- Records
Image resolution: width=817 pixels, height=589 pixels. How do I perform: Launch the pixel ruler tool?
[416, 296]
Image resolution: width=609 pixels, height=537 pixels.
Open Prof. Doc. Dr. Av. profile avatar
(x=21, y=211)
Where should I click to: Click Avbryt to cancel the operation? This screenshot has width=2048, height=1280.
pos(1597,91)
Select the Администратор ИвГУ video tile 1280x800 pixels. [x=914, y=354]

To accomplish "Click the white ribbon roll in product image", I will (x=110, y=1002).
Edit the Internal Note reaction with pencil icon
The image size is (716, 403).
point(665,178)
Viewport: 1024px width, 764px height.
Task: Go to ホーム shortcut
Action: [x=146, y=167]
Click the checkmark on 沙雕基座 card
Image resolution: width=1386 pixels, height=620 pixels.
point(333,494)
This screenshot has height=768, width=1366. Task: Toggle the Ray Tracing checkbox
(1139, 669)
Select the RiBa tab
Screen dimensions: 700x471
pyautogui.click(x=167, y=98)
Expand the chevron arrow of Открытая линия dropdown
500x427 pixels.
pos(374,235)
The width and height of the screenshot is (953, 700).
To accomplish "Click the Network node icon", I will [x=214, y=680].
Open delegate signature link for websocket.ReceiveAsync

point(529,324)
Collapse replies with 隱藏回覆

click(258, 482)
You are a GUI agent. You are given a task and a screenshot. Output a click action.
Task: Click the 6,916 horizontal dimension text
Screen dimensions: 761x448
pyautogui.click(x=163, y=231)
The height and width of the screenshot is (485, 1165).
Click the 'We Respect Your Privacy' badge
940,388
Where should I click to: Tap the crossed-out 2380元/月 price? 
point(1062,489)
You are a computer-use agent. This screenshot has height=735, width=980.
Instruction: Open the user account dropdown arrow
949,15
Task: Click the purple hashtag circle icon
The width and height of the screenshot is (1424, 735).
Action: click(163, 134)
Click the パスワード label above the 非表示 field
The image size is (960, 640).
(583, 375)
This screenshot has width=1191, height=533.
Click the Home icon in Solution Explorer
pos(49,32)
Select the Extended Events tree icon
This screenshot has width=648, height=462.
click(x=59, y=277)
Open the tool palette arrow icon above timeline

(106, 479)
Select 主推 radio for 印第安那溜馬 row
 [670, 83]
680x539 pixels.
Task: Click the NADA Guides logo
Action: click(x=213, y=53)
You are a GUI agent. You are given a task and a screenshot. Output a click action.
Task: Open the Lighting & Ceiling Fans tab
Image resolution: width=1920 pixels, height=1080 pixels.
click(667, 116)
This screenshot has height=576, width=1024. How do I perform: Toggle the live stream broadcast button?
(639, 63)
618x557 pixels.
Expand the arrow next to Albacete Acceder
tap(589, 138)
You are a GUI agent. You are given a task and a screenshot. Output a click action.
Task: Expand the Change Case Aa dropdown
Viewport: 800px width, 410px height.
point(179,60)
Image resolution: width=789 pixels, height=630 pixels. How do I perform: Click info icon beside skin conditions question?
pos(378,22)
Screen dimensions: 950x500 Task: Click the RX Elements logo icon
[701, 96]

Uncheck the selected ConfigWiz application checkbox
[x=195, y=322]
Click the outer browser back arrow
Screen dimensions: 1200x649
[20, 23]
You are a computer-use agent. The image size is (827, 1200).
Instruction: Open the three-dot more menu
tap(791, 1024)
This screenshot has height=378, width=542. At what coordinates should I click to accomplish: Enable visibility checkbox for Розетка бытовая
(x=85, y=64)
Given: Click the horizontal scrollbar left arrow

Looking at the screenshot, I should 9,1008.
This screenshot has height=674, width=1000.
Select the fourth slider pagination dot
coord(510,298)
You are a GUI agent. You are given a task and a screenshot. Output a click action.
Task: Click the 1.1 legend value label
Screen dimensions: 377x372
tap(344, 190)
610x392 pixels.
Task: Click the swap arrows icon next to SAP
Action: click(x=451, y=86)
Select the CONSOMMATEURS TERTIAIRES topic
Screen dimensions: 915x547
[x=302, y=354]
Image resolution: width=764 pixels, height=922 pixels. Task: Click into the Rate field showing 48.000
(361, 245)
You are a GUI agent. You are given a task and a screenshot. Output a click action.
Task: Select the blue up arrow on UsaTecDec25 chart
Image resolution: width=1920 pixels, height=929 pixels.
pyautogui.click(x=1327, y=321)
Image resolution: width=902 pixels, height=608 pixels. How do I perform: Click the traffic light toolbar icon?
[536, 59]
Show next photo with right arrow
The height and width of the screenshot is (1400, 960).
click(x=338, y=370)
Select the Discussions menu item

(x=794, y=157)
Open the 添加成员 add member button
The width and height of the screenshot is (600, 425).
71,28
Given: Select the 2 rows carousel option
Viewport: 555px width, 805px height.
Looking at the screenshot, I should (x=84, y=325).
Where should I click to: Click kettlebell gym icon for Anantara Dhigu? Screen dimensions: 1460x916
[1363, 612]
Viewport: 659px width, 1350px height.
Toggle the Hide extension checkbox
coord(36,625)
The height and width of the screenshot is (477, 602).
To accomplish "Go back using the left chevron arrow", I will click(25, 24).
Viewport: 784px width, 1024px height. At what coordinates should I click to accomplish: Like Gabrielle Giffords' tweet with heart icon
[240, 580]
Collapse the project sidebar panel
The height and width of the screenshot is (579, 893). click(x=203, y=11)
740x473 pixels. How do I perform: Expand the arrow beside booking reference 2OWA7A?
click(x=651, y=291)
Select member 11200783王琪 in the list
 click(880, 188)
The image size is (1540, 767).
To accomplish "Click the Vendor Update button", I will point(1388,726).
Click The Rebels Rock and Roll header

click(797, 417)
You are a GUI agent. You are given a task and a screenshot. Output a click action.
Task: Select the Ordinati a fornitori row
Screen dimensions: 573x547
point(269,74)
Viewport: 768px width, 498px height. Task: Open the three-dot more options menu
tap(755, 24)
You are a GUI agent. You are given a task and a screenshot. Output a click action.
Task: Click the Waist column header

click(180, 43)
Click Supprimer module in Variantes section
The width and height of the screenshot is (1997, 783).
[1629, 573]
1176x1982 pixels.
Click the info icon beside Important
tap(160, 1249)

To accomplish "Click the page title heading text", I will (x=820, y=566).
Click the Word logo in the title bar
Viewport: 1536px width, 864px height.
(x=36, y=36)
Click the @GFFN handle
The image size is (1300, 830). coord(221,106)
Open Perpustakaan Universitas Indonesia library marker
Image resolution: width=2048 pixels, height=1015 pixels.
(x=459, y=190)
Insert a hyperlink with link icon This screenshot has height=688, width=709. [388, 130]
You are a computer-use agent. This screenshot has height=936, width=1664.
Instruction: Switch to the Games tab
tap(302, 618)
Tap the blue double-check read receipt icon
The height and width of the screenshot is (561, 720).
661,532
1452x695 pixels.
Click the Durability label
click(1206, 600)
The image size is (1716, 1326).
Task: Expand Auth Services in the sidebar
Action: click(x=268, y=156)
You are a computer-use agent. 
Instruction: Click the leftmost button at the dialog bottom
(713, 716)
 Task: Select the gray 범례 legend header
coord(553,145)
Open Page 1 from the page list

- Problem description
Set down each entry exactly as it appears above.

- Answer area
Image resolution: width=817 pixels, height=589 pixels. How do I perform: Launch the pixel ruler tool?
[416, 296]
Image resolution: width=609 pixels, height=537 pixels.
Open Prof. Doc. Dr. Av. profile avatar
(x=21, y=211)
Where should I click to: Click Avbryt to cancel the operation? This screenshot has width=2048, height=1280.
pos(1597,91)
Select the Администратор ИвГУ video tile 1280x800 pixels. [x=914, y=354]

To accomplish "Click the white ribbon roll in product image", I will (x=110, y=1002).
Edit the Internal Note reaction with pencil icon
The image size is (716, 403).
point(665,178)
Viewport: 1024px width, 764px height.
Task: Go to ホーム shortcut
Action: [x=146, y=167]
Click the checkmark on 沙雕基座 card
Image resolution: width=1386 pixels, height=620 pixels.
point(333,494)
This screenshot has height=768, width=1366. Task: Toggle the Ray Tracing checkbox
(1139, 669)
Select the RiBa tab
Screen dimensions: 700x471
pyautogui.click(x=167, y=98)
Expand the chevron arrow of Открытая линия dropdown
500x427 pixels.
pos(374,235)
The width and height of the screenshot is (953, 700).
To accomplish "Click the Network node icon", I will [x=214, y=680].
Open delegate signature link for websocket.ReceiveAsync

point(529,324)
Collapse replies with 隱藏回覆

click(258, 482)
You are a GUI agent. You are given a task and a screenshot. Output a click action.
Task: Click the 6,916 horizontal dimension text
Screen dimensions: 761x448
pyautogui.click(x=163, y=231)
The height and width of the screenshot is (485, 1165).
Click the 'We Respect Your Privacy' badge
940,388
Where should I click to: Tap the crossed-out 2380元/月 price? 
point(1062,489)
You are a computer-use agent. This screenshot has height=735, width=980.
Instruction: Open the user account dropdown arrow
949,15
Task: Click the purple hashtag circle icon
The width and height of the screenshot is (1424, 735).
Action: click(163, 134)
Click the パスワード label above the 非表示 field
The image size is (960, 640).
(583, 375)
This screenshot has width=1191, height=533.
Click the Home icon in Solution Explorer
pos(49,32)
Select the Extended Events tree icon
This screenshot has width=648, height=462.
click(x=59, y=277)
Open the tool palette arrow icon above timeline

(106, 479)
Select 主推 radio for 印第安那溜馬 row
 [670, 83]
680x539 pixels.
Task: Click the NADA Guides logo
Action: click(x=213, y=53)
You are a GUI agent. You are given a task and a screenshot. Output a click action.
Task: Open the Lighting & Ceiling Fans tab
Image resolution: width=1920 pixels, height=1080 pixels.
click(667, 116)
This screenshot has height=576, width=1024. How do I perform: Toggle the live stream broadcast button?
(639, 63)
618x557 pixels.
Expand the arrow next to Albacete Acceder
tap(589, 138)
You are a GUI agent. You are given a task and a screenshot. Output a click action.
Task: Expand the Change Case Aa dropdown
Viewport: 800px width, 410px height.
point(179,60)
Image resolution: width=789 pixels, height=630 pixels. How do I perform: Click info icon beside skin conditions question?
pos(378,22)
Screen dimensions: 950x500 Task: Click the RX Elements logo icon
[701, 96]

Uncheck the selected ConfigWiz application checkbox
[x=195, y=322]
Click the outer browser back arrow
Screen dimensions: 1200x649
[20, 23]
You are a computer-use agent. The image size is (827, 1200).
Instruction: Open the three-dot more menu
tap(791, 1024)
This screenshot has height=378, width=542. At what coordinates should I click to accomplish: Enable visibility checkbox for Розетка бытовая
(x=85, y=64)
Given: Click the horizontal scrollbar left arrow

Looking at the screenshot, I should 9,1008.
This screenshot has height=674, width=1000.
Select the fourth slider pagination dot
coord(510,298)
You are a GUI agent. You are given a task and a screenshot. Output a click action.
Task: Click the 1.1 legend value label
Screen dimensions: 377x372
tap(344, 190)
610x392 pixels.
Task: Click the swap arrows icon next to SAP
Action: click(x=451, y=86)
Select the CONSOMMATEURS TERTIAIRES topic
Screen dimensions: 915x547
[x=302, y=354]
Image resolution: width=764 pixels, height=922 pixels. Task: Click into the Rate field showing 48.000
(361, 245)
You are a GUI agent. You are given a task and a screenshot. Output a click action.
Task: Select the blue up arrow on UsaTecDec25 chart
Image resolution: width=1920 pixels, height=929 pixels.
pyautogui.click(x=1327, y=321)
Image resolution: width=902 pixels, height=608 pixels. How do I perform: Click the traffic light toolbar icon?
[536, 59]
Show next photo with right arrow
The height and width of the screenshot is (1400, 960).
click(x=338, y=370)
Select the Discussions menu item

(x=794, y=157)
Open the 添加成员 add member button
The width and height of the screenshot is (600, 425).
71,28
Given: Select the 2 rows carousel option
Viewport: 555px width, 805px height.
Looking at the screenshot, I should (x=84, y=325).
Where should I click to: Click kettlebell gym icon for Anantara Dhigu? Screen dimensions: 1460x916
[1363, 612]
Viewport: 659px width, 1350px height.
Toggle the Hide extension checkbox
coord(36,625)
The height and width of the screenshot is (477, 602).
To accomplish "Go back using the left chevron arrow", I will click(25, 24).
Viewport: 784px width, 1024px height. At what coordinates should I click to accomplish: Like Gabrielle Giffords' tweet with heart icon
[240, 580]
Collapse the project sidebar panel
The height and width of the screenshot is (579, 893). click(x=203, y=11)
740x473 pixels. How do I perform: Expand the arrow beside booking reference 2OWA7A?
click(x=651, y=291)
Select member 11200783王琪 in the list
 click(880, 188)
The image size is (1540, 767).
To accomplish "Click the Vendor Update button", I will point(1388,726).
Click The Rebels Rock and Roll header

click(797, 417)
You are a GUI agent. You are given a task and a screenshot. Output a click action.
Task: Select the Ordinati a fornitori row
Screen dimensions: 573x547
point(269,74)
Viewport: 768px width, 498px height. Task: Open the three-dot more options menu
tap(755, 24)
You are a GUI agent. You are given a task and a screenshot. Output a click action.
Task: Click the Waist column header

click(180, 43)
Click Supprimer module in Variantes section
The width and height of the screenshot is (1997, 783).
[1629, 573]
1176x1982 pixels.
Click the info icon beside Important
tap(160, 1249)

To accomplish "Click the page title heading text", I will (x=820, y=566).
Click the Word logo in the title bar
Viewport: 1536px width, 864px height.
(x=36, y=36)
Click the @GFFN handle
The image size is (1300, 830). coord(221,106)
Open Perpustakaan Universitas Indonesia library marker
Image resolution: width=2048 pixels, height=1015 pixels.
(x=459, y=190)
Insert a hyperlink with link icon This screenshot has height=688, width=709. [388, 130]
You are a computer-use agent. This screenshot has height=936, width=1664.
Instruction: Switch to the Games tab
tap(302, 618)
Tap the blue double-check read receipt icon
The height and width of the screenshot is (561, 720).
661,532
1452x695 pixels.
Click the Durability label
click(1206, 600)
The image size is (1716, 1326).
Task: Expand Auth Services in the sidebar
Action: click(x=268, y=156)
You are a computer-use agent. 
Instruction: Click the leftmost button at the dialog bottom
(713, 716)
 Task: Select the gray 범례 legend header
coord(553,145)
Open Page 1 from the page list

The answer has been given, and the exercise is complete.